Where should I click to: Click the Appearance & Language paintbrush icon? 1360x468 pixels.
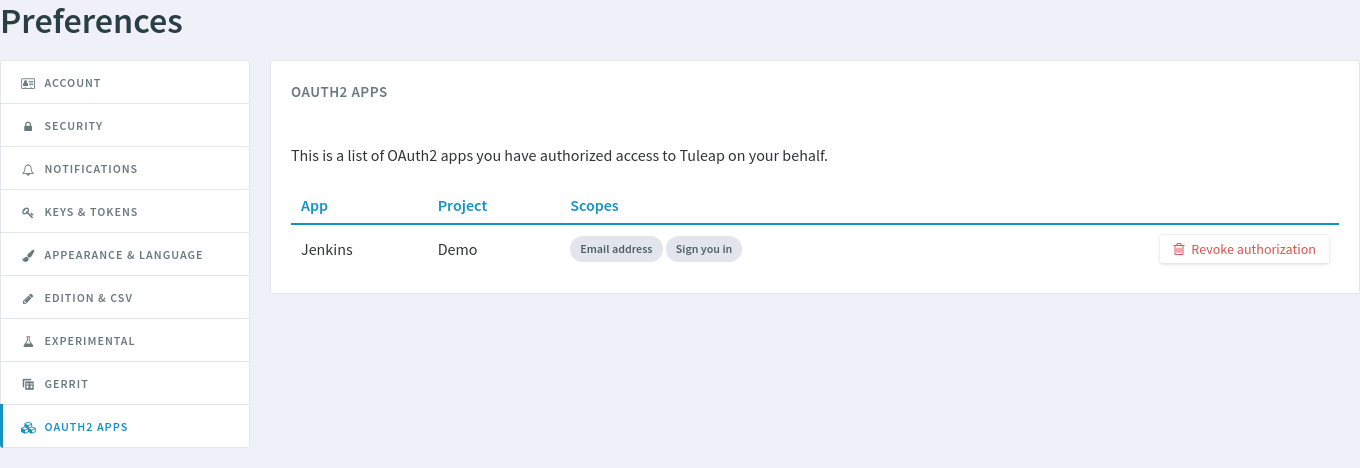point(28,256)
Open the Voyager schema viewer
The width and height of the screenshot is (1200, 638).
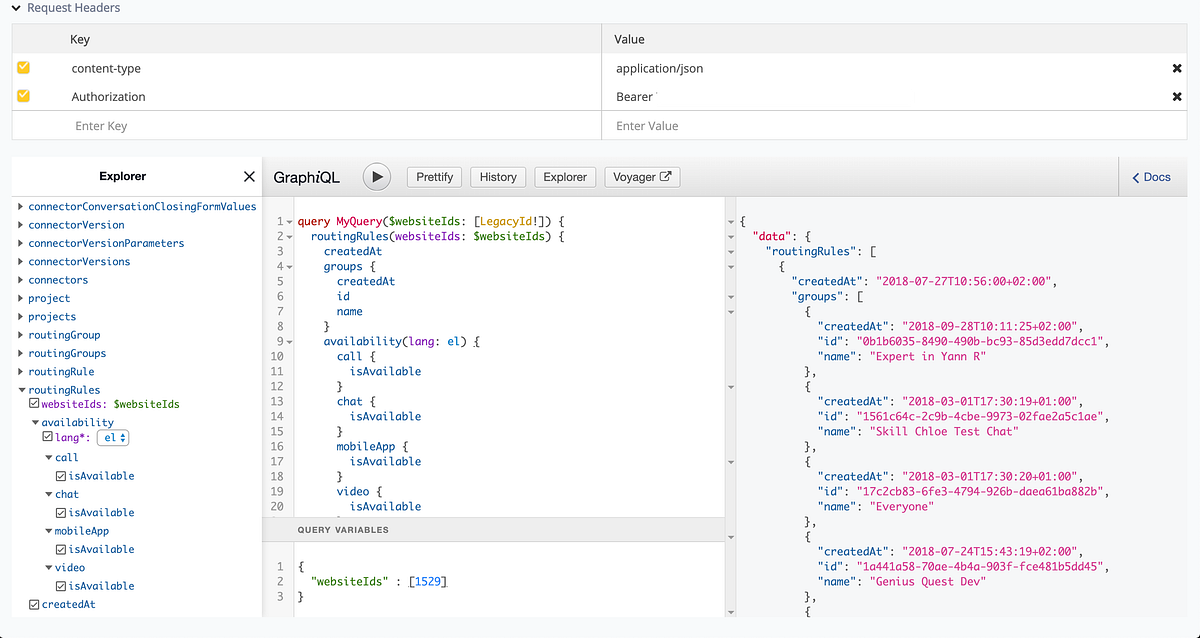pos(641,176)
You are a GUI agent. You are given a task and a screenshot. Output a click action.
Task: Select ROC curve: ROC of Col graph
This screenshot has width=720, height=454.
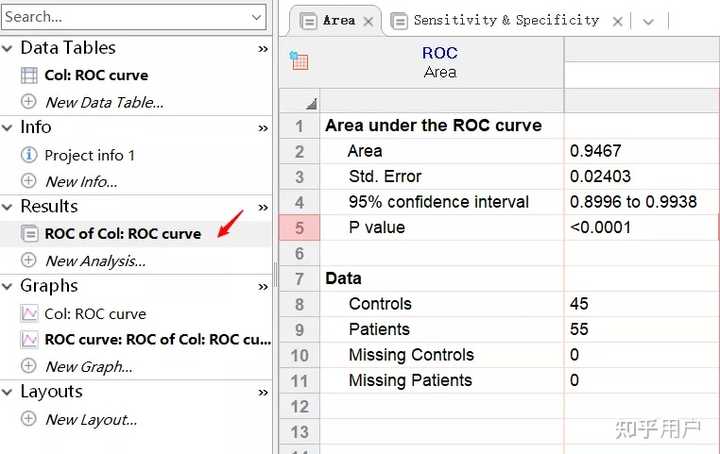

* **About this task**: Exclude all images and restate the records above word for word.

* **Exercise output**:
Where should I click to: Click the Appearance & Language paintbrush icon? 1360x468 pixels.
point(28,256)
Open the Voyager schema viewer
The width and height of the screenshot is (1200, 638).
pos(641,176)
You are a GUI agent. You are given a task and a screenshot. Output a click action.
Task: Select ROC curve: ROC of Col graph
This screenshot has width=720, height=454.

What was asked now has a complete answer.